Please copy the leading lines of the entries below exactly, concluding with the line in which "You are a computer-use agent. The height" occurs.

[Source data]

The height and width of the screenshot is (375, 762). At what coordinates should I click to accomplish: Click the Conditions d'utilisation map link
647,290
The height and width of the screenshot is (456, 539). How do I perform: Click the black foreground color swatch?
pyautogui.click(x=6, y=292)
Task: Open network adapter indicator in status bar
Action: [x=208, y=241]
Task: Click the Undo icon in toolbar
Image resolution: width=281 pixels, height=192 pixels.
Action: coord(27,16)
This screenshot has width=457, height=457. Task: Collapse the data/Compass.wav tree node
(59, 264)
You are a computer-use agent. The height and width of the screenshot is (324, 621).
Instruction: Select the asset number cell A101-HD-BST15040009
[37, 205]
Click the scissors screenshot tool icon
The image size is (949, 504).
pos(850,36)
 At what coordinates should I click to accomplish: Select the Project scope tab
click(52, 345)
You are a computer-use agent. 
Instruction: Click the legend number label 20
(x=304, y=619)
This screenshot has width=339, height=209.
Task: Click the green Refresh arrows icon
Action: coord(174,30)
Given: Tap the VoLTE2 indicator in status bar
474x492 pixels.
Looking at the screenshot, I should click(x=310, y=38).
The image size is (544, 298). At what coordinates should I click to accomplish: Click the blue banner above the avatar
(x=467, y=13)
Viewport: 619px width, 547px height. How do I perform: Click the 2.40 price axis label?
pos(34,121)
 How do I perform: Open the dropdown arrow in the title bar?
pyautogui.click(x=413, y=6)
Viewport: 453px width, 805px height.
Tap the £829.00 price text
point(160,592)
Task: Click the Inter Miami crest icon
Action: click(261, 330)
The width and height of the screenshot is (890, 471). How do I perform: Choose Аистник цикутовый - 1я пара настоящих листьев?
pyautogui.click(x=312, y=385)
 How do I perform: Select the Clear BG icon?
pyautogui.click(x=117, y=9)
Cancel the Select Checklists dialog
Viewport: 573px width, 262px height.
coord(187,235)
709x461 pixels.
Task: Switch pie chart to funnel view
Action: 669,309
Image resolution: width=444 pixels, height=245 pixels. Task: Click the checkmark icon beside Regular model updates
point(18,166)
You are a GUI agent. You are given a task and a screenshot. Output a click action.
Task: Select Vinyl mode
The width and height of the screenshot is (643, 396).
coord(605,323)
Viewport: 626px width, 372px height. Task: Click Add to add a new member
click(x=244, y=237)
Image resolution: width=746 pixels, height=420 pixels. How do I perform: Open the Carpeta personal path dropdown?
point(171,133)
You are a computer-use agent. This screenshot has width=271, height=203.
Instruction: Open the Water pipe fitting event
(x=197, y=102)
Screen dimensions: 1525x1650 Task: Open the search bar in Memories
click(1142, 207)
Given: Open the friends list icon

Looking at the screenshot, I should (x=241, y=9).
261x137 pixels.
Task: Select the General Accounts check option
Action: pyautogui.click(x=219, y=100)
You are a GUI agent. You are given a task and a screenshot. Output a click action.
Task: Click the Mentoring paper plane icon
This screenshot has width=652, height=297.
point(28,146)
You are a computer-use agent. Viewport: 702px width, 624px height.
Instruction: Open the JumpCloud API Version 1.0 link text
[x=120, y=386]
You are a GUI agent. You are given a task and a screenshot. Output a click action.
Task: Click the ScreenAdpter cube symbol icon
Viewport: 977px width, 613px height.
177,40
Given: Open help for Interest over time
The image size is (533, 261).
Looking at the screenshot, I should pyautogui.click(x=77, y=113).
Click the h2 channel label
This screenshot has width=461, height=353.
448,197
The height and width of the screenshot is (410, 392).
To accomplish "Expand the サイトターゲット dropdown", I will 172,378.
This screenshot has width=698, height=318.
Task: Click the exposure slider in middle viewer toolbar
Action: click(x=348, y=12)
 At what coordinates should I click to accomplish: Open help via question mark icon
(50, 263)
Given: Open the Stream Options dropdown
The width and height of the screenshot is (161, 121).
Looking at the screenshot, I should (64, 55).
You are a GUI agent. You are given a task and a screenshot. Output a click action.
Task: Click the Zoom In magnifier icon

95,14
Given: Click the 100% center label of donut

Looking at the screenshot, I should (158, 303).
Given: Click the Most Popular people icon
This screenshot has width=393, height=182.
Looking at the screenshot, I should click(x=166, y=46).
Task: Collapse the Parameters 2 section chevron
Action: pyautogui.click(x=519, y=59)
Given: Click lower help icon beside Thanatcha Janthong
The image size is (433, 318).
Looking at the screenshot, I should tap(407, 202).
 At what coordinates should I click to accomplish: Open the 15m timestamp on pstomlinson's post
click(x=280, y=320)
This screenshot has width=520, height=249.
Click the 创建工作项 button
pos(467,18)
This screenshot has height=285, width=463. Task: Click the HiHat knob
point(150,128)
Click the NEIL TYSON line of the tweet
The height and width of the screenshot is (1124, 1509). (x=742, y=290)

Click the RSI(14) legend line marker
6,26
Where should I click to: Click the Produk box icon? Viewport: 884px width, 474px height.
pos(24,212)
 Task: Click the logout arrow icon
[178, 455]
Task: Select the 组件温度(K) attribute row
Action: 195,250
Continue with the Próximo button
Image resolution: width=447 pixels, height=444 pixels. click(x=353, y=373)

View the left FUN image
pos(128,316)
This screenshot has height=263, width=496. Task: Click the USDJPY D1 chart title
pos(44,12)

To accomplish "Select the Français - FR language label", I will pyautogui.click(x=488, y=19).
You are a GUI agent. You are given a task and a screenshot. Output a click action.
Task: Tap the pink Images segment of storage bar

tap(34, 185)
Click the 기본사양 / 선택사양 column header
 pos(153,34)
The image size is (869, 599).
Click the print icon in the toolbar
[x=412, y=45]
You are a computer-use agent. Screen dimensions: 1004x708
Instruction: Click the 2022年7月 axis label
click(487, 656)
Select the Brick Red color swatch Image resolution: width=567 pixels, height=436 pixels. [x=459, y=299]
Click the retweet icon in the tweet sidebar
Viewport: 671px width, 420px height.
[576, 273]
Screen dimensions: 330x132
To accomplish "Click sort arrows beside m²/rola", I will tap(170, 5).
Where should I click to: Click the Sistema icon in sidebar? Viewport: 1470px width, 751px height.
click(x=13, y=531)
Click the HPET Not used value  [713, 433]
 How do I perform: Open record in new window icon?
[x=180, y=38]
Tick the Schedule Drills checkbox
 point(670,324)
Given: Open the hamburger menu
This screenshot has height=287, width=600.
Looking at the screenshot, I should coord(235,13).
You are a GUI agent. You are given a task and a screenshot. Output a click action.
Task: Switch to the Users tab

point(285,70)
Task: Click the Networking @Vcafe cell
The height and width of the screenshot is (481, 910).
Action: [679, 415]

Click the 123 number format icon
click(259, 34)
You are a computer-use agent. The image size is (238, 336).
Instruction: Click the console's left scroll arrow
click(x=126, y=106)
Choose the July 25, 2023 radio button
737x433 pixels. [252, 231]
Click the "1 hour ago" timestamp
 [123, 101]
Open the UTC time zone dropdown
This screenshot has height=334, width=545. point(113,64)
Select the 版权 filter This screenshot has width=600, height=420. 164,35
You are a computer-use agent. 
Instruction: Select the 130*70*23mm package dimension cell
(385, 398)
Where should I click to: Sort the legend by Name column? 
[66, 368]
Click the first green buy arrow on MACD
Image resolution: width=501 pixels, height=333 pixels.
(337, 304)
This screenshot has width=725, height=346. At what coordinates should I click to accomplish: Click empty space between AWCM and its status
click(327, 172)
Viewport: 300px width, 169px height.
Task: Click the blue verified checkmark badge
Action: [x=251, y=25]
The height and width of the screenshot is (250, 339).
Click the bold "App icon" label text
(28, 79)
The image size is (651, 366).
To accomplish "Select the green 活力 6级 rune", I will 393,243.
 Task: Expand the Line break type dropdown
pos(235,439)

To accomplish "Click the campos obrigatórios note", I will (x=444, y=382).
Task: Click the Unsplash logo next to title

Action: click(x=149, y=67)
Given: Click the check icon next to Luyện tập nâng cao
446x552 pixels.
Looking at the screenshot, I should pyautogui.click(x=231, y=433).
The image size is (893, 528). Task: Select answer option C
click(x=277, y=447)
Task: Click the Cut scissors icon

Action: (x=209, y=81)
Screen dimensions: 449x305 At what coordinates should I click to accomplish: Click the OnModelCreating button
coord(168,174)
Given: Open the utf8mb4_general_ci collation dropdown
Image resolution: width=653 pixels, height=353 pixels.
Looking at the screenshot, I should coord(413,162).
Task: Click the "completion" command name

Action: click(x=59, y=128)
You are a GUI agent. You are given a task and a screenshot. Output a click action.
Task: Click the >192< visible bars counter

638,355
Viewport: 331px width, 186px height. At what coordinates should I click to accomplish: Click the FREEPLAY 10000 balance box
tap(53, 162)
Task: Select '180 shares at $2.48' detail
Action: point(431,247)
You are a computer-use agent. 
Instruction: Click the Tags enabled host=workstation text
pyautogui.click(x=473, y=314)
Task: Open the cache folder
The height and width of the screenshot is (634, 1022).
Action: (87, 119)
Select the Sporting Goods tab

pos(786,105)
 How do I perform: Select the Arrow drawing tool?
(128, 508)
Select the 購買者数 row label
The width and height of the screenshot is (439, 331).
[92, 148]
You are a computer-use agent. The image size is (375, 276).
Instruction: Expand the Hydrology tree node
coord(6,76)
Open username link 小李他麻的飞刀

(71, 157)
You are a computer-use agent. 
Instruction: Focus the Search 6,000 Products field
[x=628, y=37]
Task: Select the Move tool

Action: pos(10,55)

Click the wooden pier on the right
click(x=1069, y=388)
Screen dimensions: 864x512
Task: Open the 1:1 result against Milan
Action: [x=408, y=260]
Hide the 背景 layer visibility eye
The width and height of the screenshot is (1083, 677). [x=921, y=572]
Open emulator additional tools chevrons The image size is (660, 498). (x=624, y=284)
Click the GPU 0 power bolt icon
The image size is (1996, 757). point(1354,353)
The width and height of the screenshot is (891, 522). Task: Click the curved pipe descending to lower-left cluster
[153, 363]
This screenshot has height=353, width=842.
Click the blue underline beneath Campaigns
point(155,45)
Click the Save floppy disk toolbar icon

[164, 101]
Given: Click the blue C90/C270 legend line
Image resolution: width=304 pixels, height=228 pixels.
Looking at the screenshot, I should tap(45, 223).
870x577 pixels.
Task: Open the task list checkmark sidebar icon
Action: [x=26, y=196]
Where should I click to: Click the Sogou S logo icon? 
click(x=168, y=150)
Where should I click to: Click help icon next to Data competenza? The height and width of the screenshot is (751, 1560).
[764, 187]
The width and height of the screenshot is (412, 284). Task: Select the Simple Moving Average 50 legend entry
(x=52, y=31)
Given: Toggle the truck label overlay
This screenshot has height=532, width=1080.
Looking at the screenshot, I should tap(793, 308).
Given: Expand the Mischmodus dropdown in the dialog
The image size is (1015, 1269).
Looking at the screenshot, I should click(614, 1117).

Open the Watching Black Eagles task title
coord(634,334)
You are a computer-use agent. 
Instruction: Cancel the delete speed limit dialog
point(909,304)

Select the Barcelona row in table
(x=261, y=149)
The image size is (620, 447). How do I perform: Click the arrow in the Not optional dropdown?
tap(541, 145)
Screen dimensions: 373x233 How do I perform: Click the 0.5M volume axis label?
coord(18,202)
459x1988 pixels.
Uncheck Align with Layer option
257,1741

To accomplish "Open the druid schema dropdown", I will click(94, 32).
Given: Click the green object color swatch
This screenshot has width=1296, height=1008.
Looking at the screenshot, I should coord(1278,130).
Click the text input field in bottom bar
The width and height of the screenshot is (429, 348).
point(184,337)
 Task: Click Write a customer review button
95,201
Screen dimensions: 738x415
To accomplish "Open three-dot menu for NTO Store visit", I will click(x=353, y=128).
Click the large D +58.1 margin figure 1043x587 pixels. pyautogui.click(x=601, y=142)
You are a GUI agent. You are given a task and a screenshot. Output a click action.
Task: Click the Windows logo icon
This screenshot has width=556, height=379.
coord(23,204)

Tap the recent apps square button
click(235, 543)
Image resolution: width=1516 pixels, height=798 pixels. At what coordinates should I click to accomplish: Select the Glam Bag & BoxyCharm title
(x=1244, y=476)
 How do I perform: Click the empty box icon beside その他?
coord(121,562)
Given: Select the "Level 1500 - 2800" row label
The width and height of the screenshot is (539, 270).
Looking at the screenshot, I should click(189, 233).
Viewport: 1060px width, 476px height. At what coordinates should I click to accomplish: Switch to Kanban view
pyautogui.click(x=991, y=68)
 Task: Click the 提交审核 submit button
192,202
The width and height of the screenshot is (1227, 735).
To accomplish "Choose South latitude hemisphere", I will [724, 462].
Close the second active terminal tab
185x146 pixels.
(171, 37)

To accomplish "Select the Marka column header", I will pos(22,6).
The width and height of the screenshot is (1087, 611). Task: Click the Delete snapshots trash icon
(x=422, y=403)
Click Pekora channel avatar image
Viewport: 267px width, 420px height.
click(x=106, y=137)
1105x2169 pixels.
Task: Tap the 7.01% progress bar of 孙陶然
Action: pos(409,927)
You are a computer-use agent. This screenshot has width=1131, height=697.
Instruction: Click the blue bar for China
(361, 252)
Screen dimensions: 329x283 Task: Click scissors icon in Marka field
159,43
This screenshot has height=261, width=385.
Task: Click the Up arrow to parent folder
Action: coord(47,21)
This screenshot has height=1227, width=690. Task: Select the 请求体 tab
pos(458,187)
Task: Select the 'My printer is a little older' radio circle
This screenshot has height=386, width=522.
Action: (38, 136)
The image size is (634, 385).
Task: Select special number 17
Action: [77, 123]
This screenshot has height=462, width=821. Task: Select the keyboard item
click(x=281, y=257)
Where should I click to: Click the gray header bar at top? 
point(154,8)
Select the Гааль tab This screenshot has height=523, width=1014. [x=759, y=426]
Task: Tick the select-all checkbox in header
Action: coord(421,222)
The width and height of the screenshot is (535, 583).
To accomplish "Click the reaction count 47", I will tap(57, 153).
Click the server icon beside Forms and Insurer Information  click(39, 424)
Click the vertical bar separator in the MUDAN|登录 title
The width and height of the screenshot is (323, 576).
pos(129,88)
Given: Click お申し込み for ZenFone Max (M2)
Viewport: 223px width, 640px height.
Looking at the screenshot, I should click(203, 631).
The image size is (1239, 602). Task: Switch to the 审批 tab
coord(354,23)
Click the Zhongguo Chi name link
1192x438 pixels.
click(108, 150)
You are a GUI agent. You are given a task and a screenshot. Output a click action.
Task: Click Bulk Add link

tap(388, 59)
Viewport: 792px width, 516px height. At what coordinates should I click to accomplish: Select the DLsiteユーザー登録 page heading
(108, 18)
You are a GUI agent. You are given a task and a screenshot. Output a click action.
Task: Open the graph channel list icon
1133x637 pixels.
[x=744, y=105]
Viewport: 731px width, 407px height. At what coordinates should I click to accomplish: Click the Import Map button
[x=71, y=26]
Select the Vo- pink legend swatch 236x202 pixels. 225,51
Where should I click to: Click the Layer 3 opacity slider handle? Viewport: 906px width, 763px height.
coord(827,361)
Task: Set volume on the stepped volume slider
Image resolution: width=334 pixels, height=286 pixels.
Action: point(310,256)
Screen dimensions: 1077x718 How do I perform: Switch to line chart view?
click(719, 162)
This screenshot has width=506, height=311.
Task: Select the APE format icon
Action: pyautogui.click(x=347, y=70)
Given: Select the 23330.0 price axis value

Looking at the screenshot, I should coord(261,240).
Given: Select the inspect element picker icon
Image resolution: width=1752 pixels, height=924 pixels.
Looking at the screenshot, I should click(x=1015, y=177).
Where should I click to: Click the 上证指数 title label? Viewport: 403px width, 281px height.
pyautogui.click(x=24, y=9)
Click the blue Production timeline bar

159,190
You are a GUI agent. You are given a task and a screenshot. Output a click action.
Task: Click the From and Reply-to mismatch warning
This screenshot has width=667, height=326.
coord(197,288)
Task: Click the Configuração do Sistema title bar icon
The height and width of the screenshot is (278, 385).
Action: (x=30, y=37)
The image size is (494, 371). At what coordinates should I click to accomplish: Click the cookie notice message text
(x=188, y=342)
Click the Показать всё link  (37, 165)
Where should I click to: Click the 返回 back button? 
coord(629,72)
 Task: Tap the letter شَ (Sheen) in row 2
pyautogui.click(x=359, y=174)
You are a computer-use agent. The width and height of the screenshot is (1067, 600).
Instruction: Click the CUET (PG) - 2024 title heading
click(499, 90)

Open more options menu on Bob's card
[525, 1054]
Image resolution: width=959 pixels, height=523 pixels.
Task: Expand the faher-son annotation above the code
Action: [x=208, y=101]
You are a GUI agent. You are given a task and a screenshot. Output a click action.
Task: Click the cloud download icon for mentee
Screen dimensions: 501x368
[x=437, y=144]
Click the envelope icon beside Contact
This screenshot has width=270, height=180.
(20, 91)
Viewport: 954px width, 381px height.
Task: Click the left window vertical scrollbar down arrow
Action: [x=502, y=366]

[/Source data]

* **Expected answer**
The height and width of the screenshot is (375, 762). At what coordinates should I click to accomplish: Click the Conditions d'utilisation map link
647,290
The height and width of the screenshot is (456, 539). How do I perform: Click the black foreground color swatch?
pyautogui.click(x=6, y=292)
Task: Open network adapter indicator in status bar
Action: [x=208, y=241]
Task: Click the Undo icon in toolbar
Image resolution: width=281 pixels, height=192 pixels.
Action: coord(27,16)
This screenshot has width=457, height=457. Task: Collapse the data/Compass.wav tree node
(59, 264)
You are a computer-use agent. The height and width of the screenshot is (324, 621).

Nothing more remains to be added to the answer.